When she came to, McCrae was taken to the emergency room for her eye where she needed surgery to repair the damage after suffering permanent vision loss, the complaint said.
This wasn't a shining moment for the Salem Police Department, to put it mildly. In July 2020 I wrote a post, "The Salem Police Department has a big blind spot."
Here's the problem I have with how Chief Jerry Moore has defended the actions taken by the Salem Police Department during the recent Black Lives Matter protests.
Everything Moore has said is based on a flawed militaristic meet-force-with-larger-force policing philosophy. It's akin to a man explaining why he broke someone's nose in a bar fight when the real question is, "Was the fight necessary?"
In the 10-page report Chief Moore released about his department's response to the protests, there is no real discussion of the overall approach taken.

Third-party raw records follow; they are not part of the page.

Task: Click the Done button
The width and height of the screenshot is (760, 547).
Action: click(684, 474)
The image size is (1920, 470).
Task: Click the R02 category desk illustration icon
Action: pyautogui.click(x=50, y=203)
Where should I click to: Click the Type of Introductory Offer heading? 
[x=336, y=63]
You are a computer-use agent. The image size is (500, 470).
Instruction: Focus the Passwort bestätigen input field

It simply is assumed that tear gas is fine to use on a group of mostly peaceful people, and that a SWAT team should be called out to help deal with them.
In September 2o20 I wrote, "Rubber bullet lawsuit undermines credibility of Salem Police Department."
This sure sounds like a Salem Police Department cover-up. There's little or no doubt that McCrae's injuries were caused by rubber bullets. She says that a police officer spoke with her after she was shot in the chest and eye. She was taken to the Salem Hospital Emergency Room.
Yet Chief Moore claimed that he wasn't aware "of any injuries to those in the crowd due to police actions."
Wow. Chief Moore must not have done much investigating before the after-action report was written. Or his police offices lied to him about their not being any injuries to protesters. Or Chief Moore deliberately withheld the rubber bullets injuries from his report.
Whichever possibility is true, it's a big blow to the credibility of the Salem Police Department. Shouldn't the department have contacted the Emergency Room to learn if there were people admitted with injuries caused by the actions of police officers?
They learned about a protester being struck in the head by a brick thrown by another protester. Yet the department was clueless, supposedly, about a protester being shot in the eye and chest by bullets fired by a police officer or officers.
There's no doubt that Chief Moore's after-action report was deeply flawed. The only question is whether this was deliberate or a result of incompetence.
Hopefully we will learn which is true in the course of the lawsuit being adjudicated.
After a jury awarded McCrae the $1 million, the City of Salem appealed to U.S. District Judge Karin Immergut, who reversed the jury's decision. Today's Salem Reporter story says:
The federal judge’s decision to toss the lawsuit last year was remarkable, according to Athul Acharya, executive director of the law firm Public Accountability, who represented McCrae in her appeal.
“Judges are generally quite deferential to jury verdicts,” he said.
When I checked on what president appointed Immergut to her District Court position, it wasn't surprising that it was Donald Trump. OPB reported on the screwy process that enabled Immergut to be confirmed.
For the first time in history, the [Senate] committee, on which Republicans enjoy a majority, opted to hold confirmation hearings while the Senate was on a monthlong recess. Democrats were occupied defending the 26 seats up in the November 2018 election. So, when Immergut's confirmation hearing rolled around on Oct. 24, half the dais sat empty. She was asked only three questions over the course of three minutes — all from one senator.
The bad news is that like all federal judges, Immergut has a lifetime appointment, so she'll have many more opportunities to make poor decisions like she did with the McRae excessive force case. The good news, of course, is that the Ninth Circuit reversed her, so maybe Immergut will learn from this that she needs to follow the law more closely in her rulings.